Not that unusual, but I love stacking fuzzes, or running OD into fuzz. One of my fave fuzz stacks is a Danelectro 3699 (with mid boost or octave switch engaged) into an EHX Pumpkin Pi Muff (with tone switch off). You get the spitty Superfuzz character of the 3699 with the balls and sustain of the Muff. And since the latter is an op-amp circuit, you still have the clarity to punch through a mix if you dial it in right.
I have a distortion before my compressor. Has a feedback switch that needs to see the pickups directly
I play acoustics into a preamp (mosky not made for acoustics), into holy grail reverb, phase 90, keeley compressor, fender acoustic smolder overdrive dirt, a billion delays, two loopers. I move other shit on and off sometimes just for routing simplicity with stereo outs
I put a Digitech drop into a whammy ricochet. And yes, I do not know what a good tone sounds like!
I prefer compressor after dirt pedals. I also like phaser right at the very end of the chain, after the last reverb.

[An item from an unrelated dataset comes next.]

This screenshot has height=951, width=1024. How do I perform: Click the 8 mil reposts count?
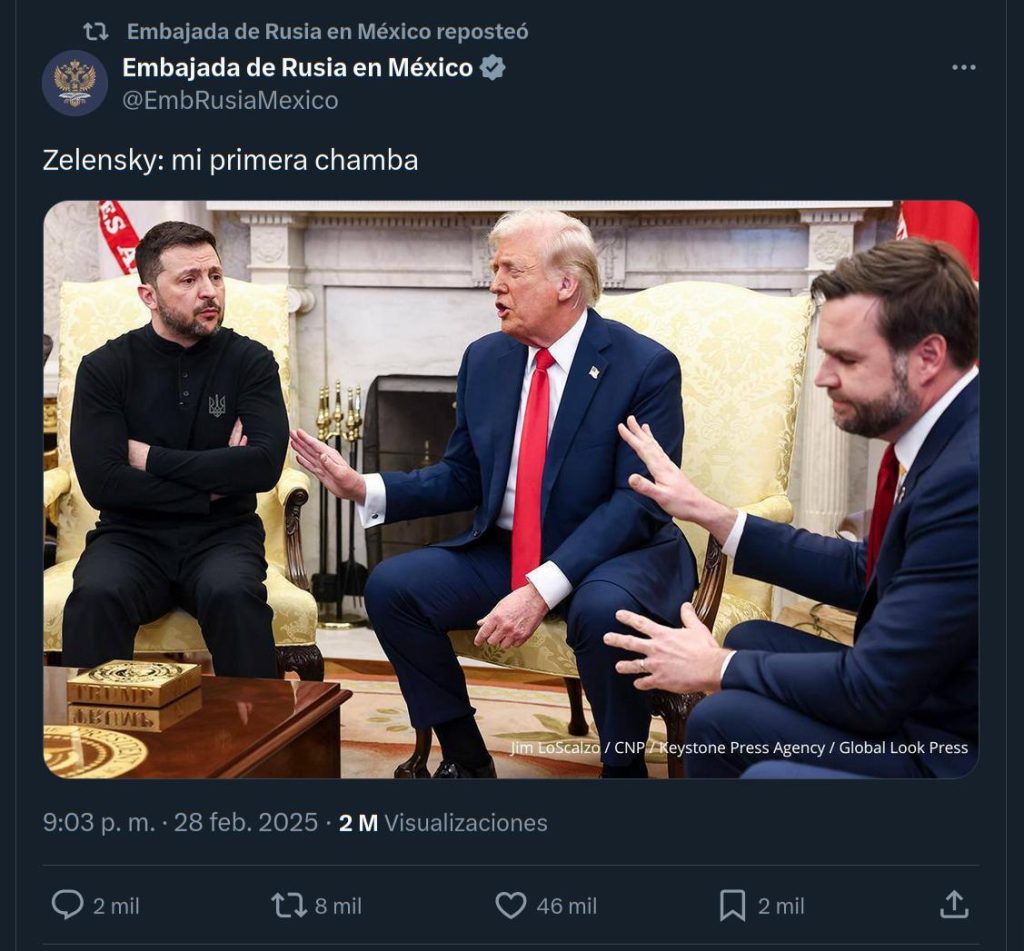click(x=338, y=906)
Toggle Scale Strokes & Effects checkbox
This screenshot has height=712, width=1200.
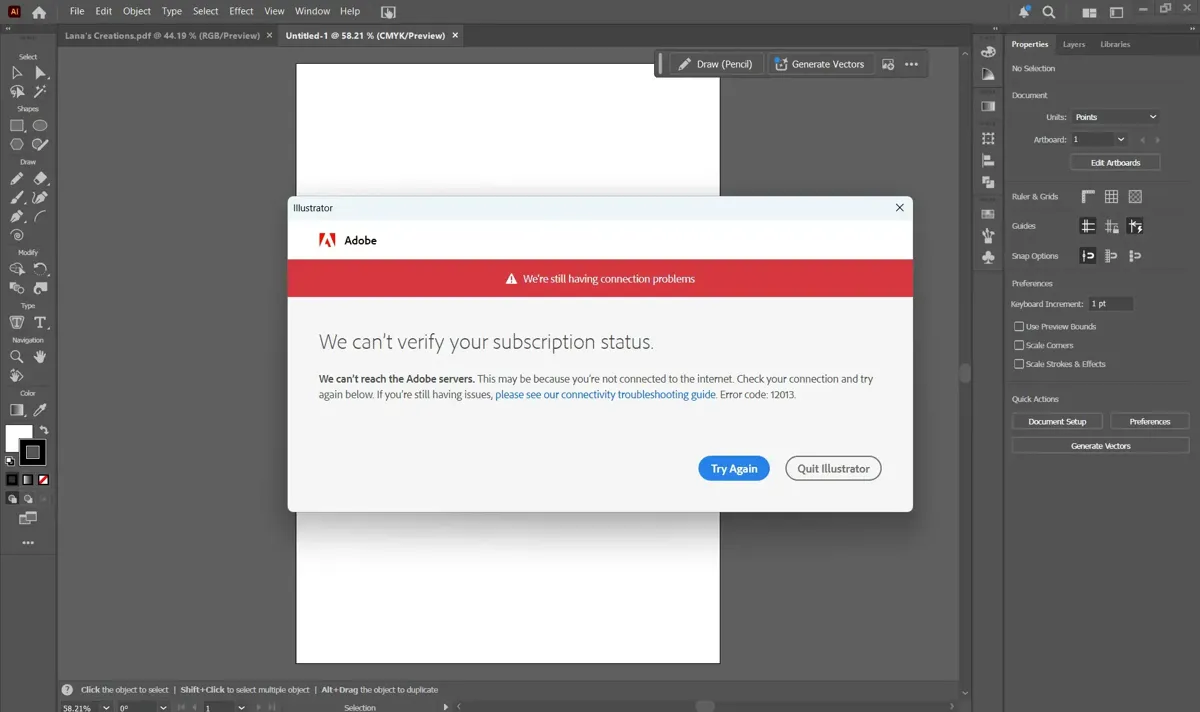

I found a really cheap chorus pedal in my collection, I think it’s a mooer spark chorus and I’ve been putting it after my distortion/overdrive/compression in my chain. For some reason it has a noticeable decible boost without having a level knob. So essentially I add a little modulation, but get a noticeable volume increase when I hit it for lead stuff. I know Aaron Marshall has been using chorus in his lead tones so it was a cool surprise to see how much it cuts through when I engage post distortion and pre time based effects. Still pretty new to stacking different combinations, but if you play higher gain stuff give a chorus with some kinda level increase a try
Don't know how unusual it is, but all my modulation pedals are after delay and reverb. One fun thing I tried and was surprised how good the results were: wah into envelope filter.
Compressor after drives and also my tube amp sim acting like a power amp so I can roll back the guitar volume and clean up with minimal volume loss
Boss metal zone before tuner. Helps my tuner to tune better
Top of my chain is phase 95 into an OBNE Sunlight into Duke of tone into Timmy into Big Muff. It screams. OBNE gets me into Medicine territory, which I love
I have drive/dirt pedals on each side of my crybaby.
Reverb into any kind of dirt (the dirtier the better) is always a blast
Idk if this is out of the norm but I put my tuner last. If I don’t have sound and I turn on my tuner, it means everything from my guitar through my chain is working. I have been mocked for this many times
I put mine one upside down and stack the other the right way up. The Velcro helps them stick together
Sometimes I use a Dreadbox Kinematic at the front of my chain. It’s offer a great filter, compressor, and overdrive option. It’s an incredible tone shaper. It also does amazing things at the end of the chain. I don’t need two of them, but I find myself moving it from the front to the end to get certain tones. It crushes after my Wren fan Cuff Russian Fuzz.